The style and type of stunts or 'manoeuvres' flown vary greatly in both difficulty and intesity. Basic gentlemanly aerobatics focus primarily on the sensations you feel in the cockpit and are generally just good fun. Competition and Air Show aerobatics are more concerned with the external appearance of the aircraft to a judging panel or crowd. Competition aerobatics focus on precision flying and positioning, this is the most physically and cognitively challenging of all aerobatic flight, involving huge G-Forces on the body whilst demanding the upmost concentration on piloting your aircraft. Air show aerobatics whilst not so challenging allow pilots to show off thier skills and aircraft in a less precise and more freestyle manner, making the aircraft appear to be 'out of control' whilst ensuring you do exactly the opposite.

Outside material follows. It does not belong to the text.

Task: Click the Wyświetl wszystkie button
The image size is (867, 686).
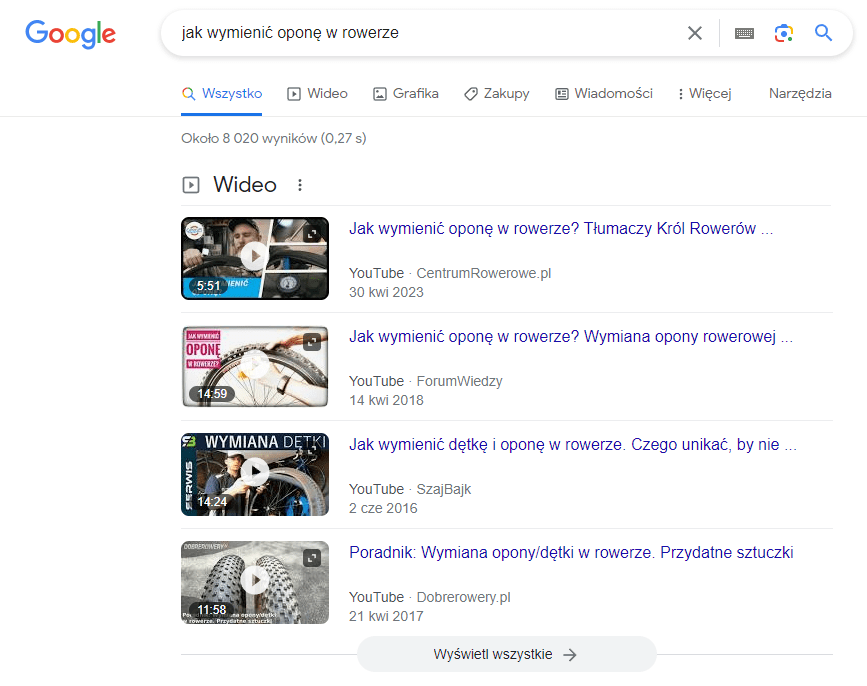Action: 506,654
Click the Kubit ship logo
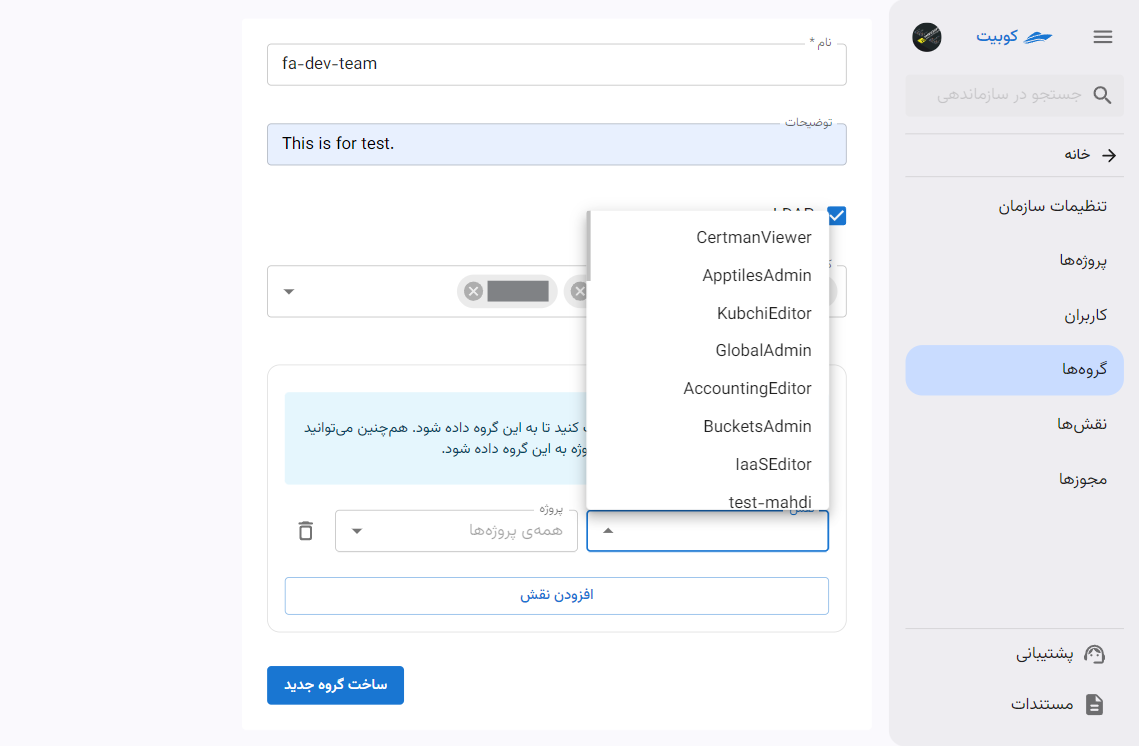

This is the force experienced by your body throughout aerobatic flight measured in multiples of the force of gravity. Whilst you sit there reading this you are currently experiencing 1 G, or 1 x the force of gravity. Under a 2 G positive load you would feel twice as heavy as you do now, lifting your arms and legs, even keeping your head up becomes dificult as they now appear to weigh twice as much. Zero G is the equivalent of falling of floating in outer space, it feels like the initial drop of a skydive or bungy jump. If we were to push through 'Zero G' into the other side and out accelerate gravity, we would in effect reverse the effect of gravity and experience 'Negative G'. Under negative G the body is subject to very large and intense pressures and is not for the faint of heart. The EXTRA 300 is certified for flight at up 10 positive and 10 negative G's.
The Aresti code is a type of short hand or hieroglyphics used by pilots to represent the flown manoeuvres in a written form. This allows aerobatic pilots to sumarise thier routines into small graphical representations that can be mounted in the cockpit and referred to in flight without consuming valuable cockpit space.